BEGIN
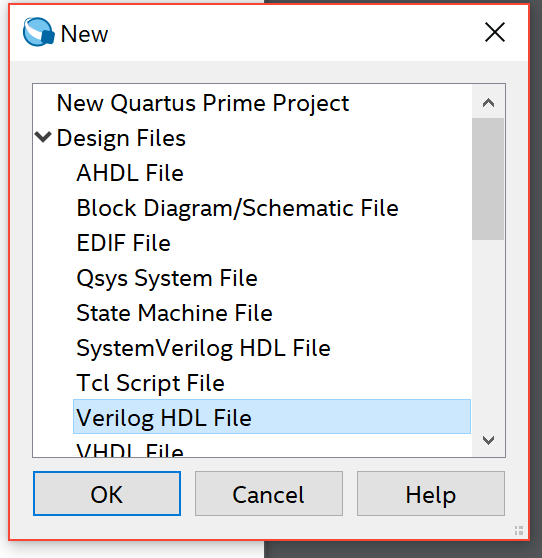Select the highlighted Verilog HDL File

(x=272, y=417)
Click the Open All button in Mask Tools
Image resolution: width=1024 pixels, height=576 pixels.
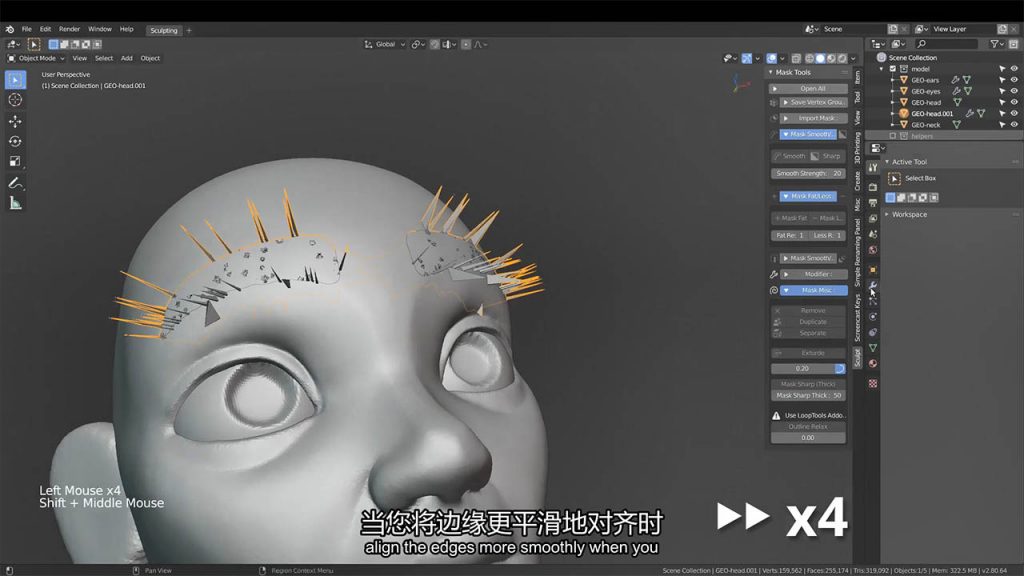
END
BEGIN
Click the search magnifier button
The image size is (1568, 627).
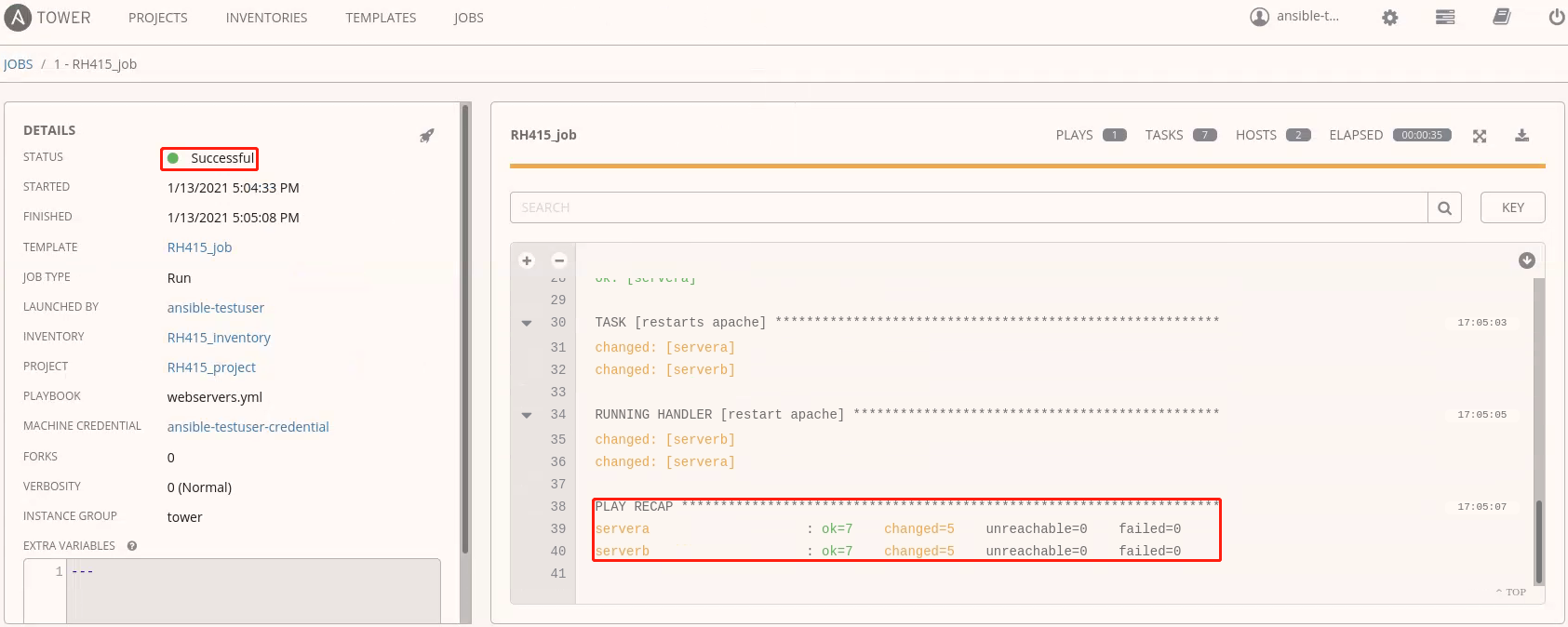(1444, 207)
END
BEGIN
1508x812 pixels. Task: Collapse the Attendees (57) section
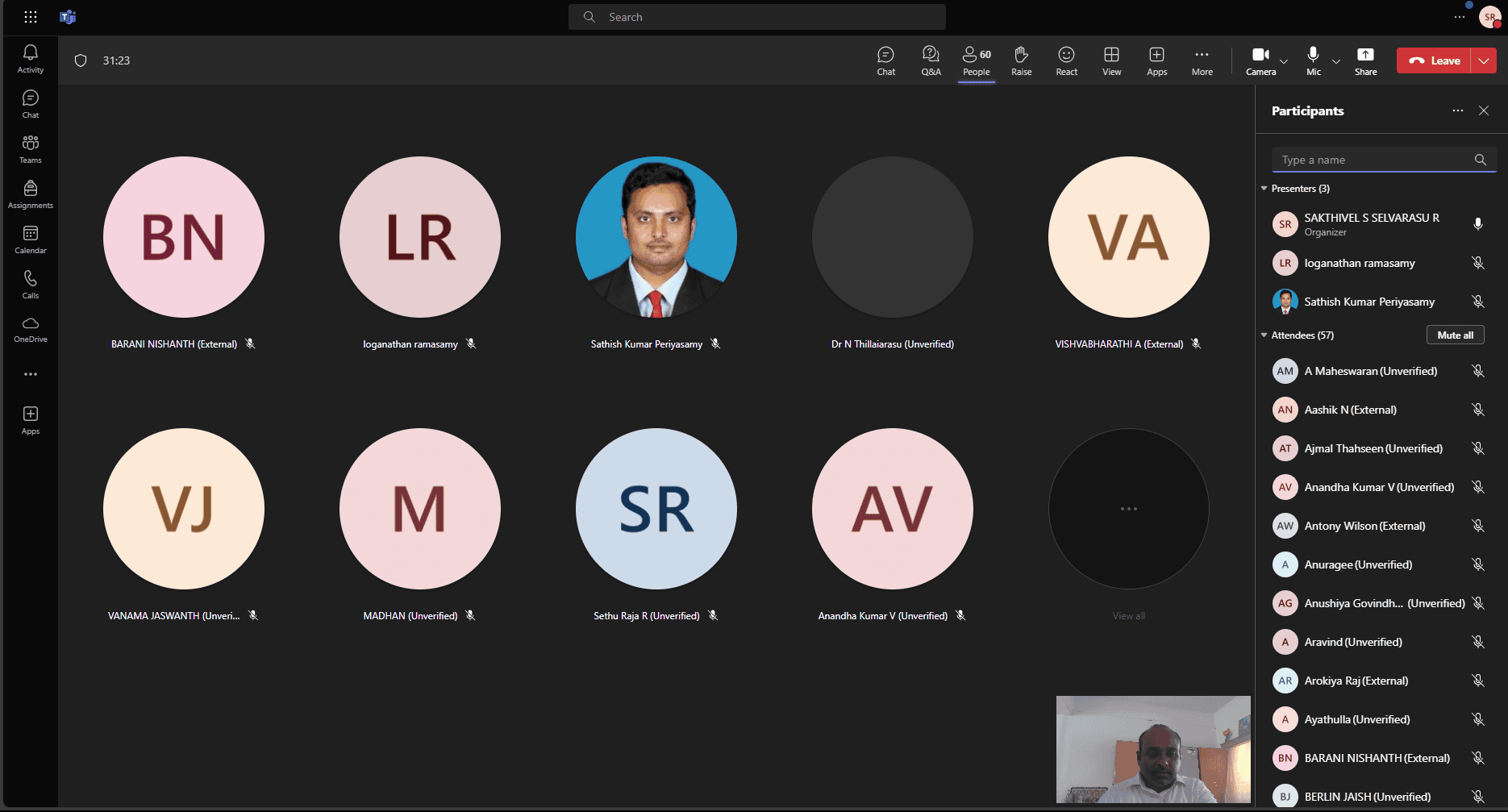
END
### WHAT IS REQUIRED
For the word "pixels", count the lines of the listing above that hold it; the number alone is the answer.

### ANSWER TO THIS PROBLEM
2